— Information —
== == ==

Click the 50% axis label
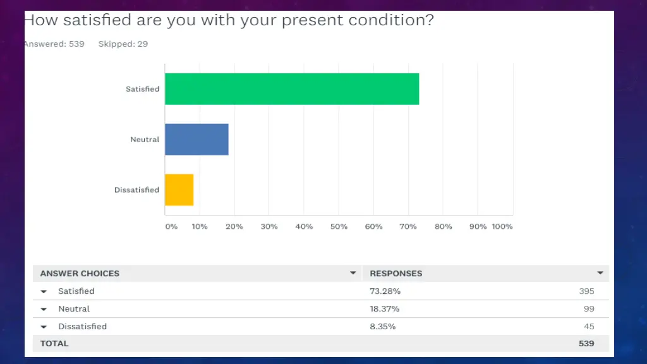The width and height of the screenshot is (647, 364). [339, 227]
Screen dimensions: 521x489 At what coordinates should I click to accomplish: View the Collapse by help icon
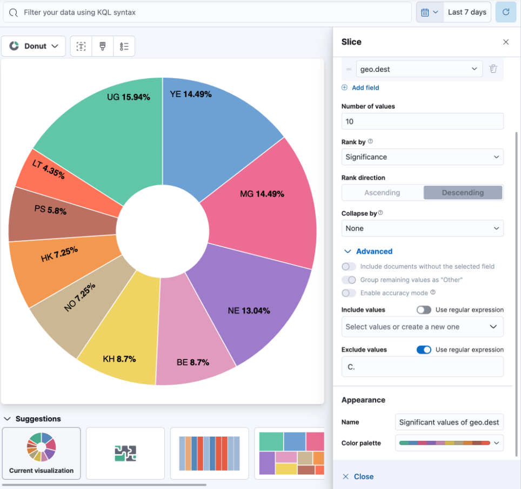(380, 213)
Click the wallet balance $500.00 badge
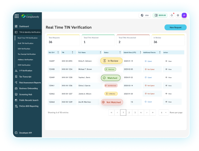Image resolution: width=199 pixels, height=151 pixels. (160, 15)
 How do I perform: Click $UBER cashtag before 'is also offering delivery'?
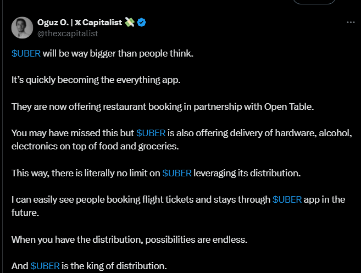[x=151, y=133]
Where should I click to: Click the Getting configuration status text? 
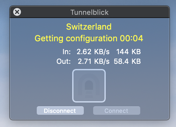coord(76,38)
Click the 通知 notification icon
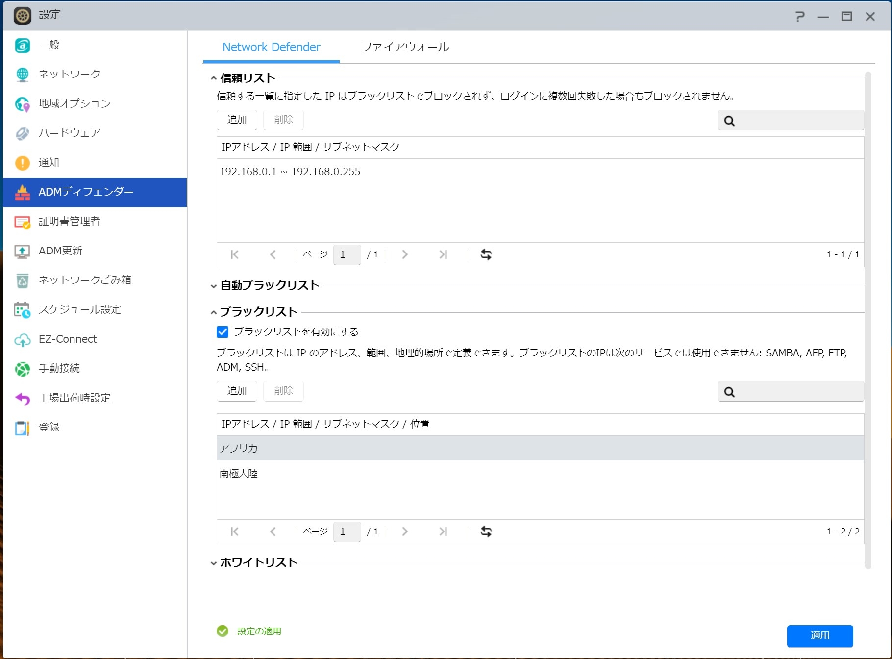 (x=23, y=163)
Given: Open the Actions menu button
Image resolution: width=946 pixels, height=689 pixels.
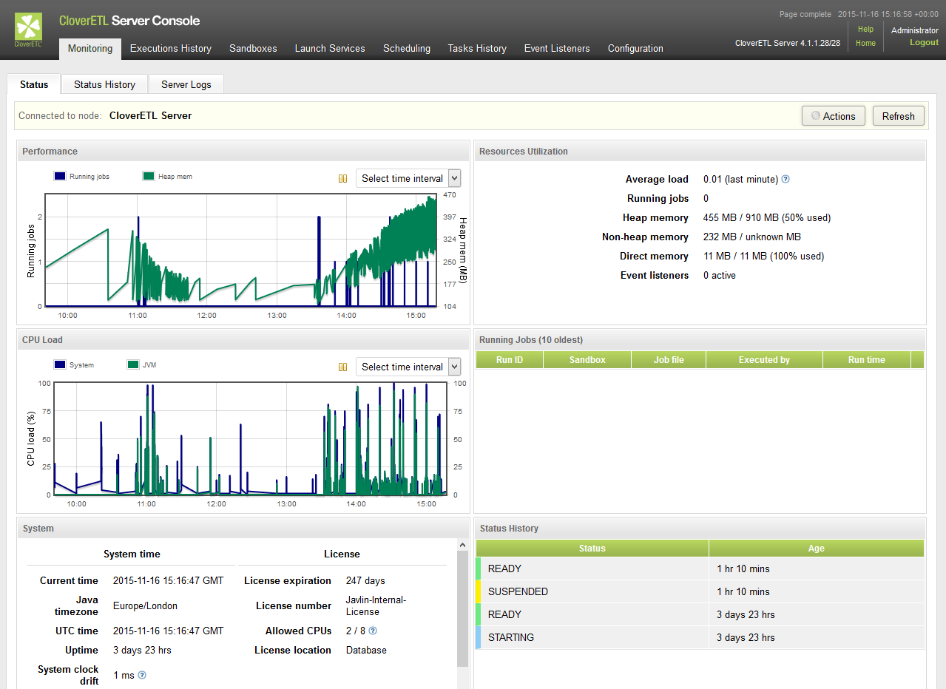Looking at the screenshot, I should click(x=833, y=116).
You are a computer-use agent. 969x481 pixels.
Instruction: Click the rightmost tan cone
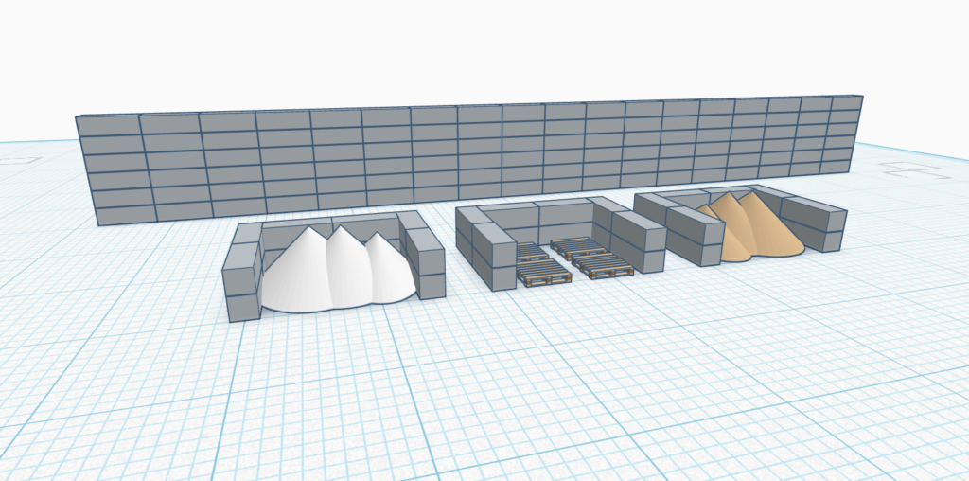[x=771, y=225]
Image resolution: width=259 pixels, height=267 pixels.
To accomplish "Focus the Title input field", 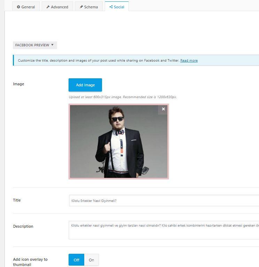I will click(x=164, y=201).
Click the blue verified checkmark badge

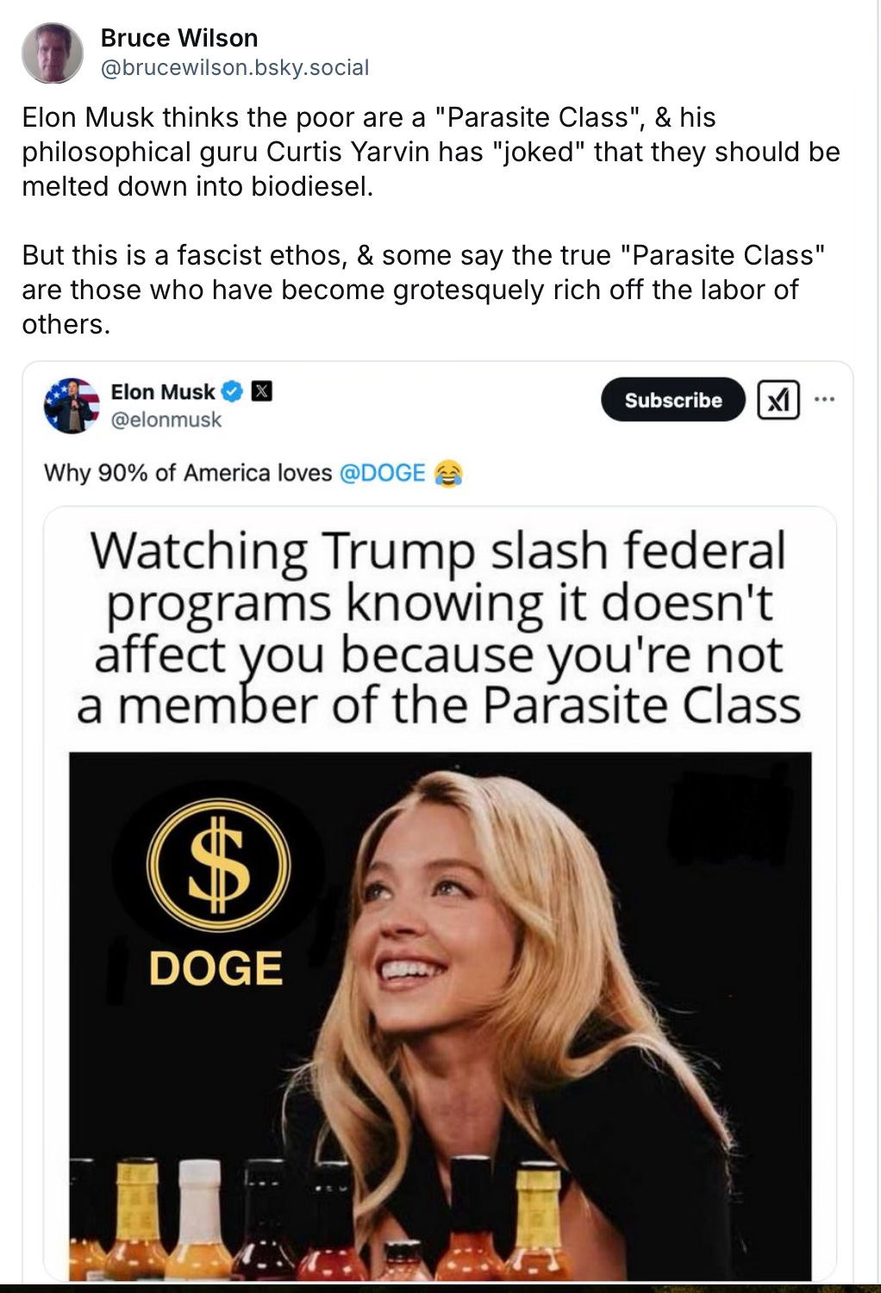click(x=233, y=392)
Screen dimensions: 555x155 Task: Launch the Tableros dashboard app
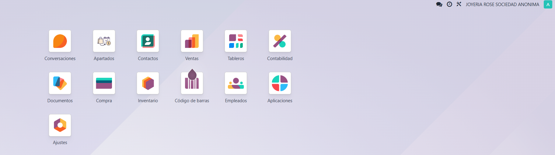(236, 41)
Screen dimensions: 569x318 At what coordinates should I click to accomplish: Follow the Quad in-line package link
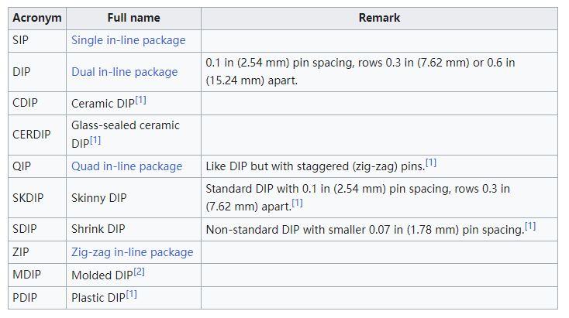126,166
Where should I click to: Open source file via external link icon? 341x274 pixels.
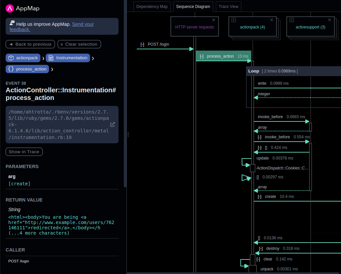[113, 124]
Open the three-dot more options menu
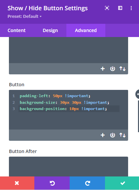The width and height of the screenshot is (139, 190). tap(131, 8)
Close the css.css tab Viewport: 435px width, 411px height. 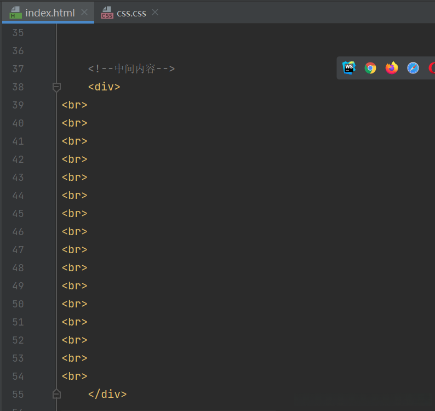155,12
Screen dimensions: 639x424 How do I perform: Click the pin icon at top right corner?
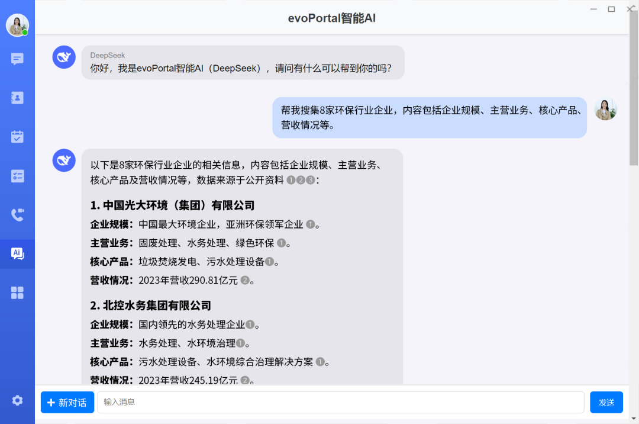coord(634,6)
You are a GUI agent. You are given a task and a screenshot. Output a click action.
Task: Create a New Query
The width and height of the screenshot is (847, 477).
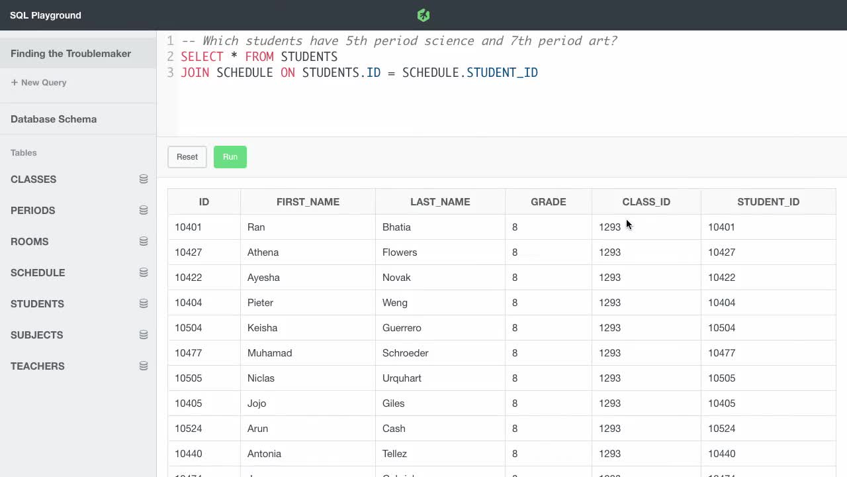click(x=38, y=82)
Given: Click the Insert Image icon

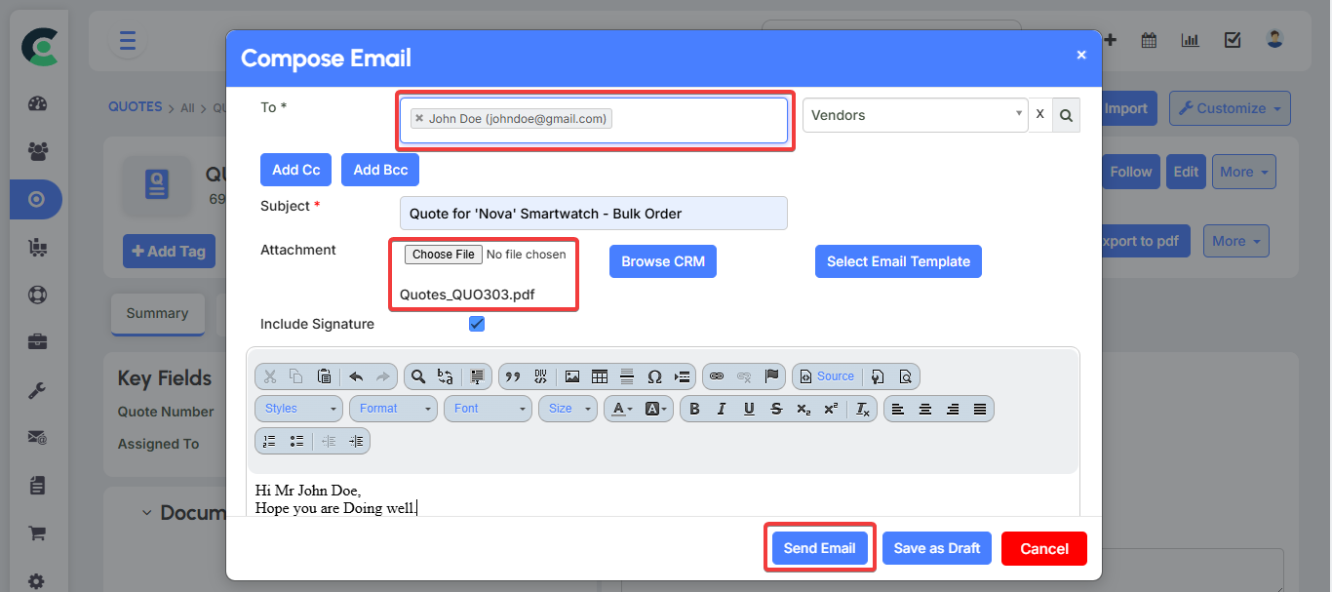Looking at the screenshot, I should (572, 376).
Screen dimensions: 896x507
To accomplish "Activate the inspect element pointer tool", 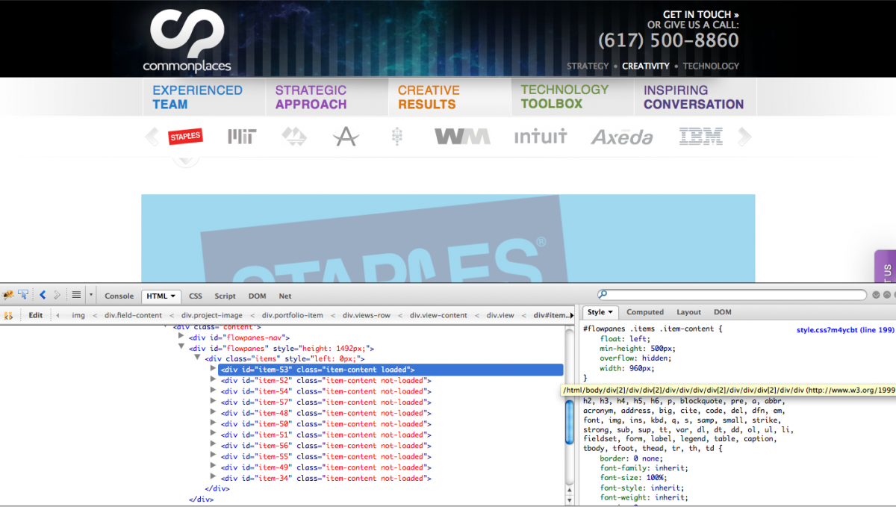I will tap(23, 295).
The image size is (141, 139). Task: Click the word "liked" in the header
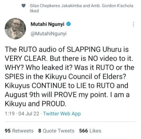[x=34, y=11]
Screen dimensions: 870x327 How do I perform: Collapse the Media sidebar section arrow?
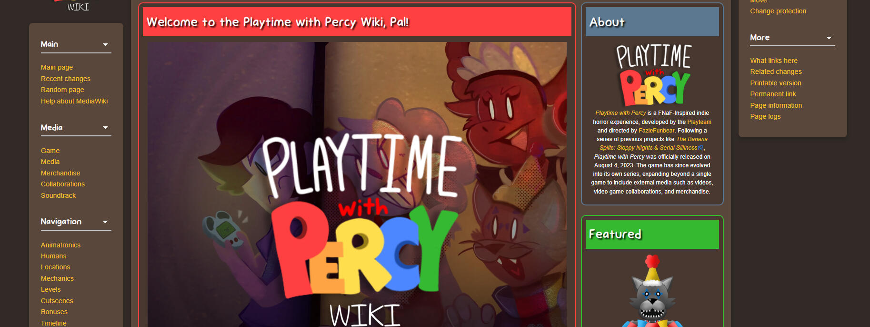105,128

== == ==

— Problem description —
Retype exactly, please, the span from the line holding "The image size" through the closing line of the data, both ends included, without the pictures.

— The answer —
The image size is (141, 139). Task: Click the word "liked" in the header
[x=34, y=11]
Screen dimensions: 870x327 How do I perform: Collapse the Media sidebar section arrow?
105,128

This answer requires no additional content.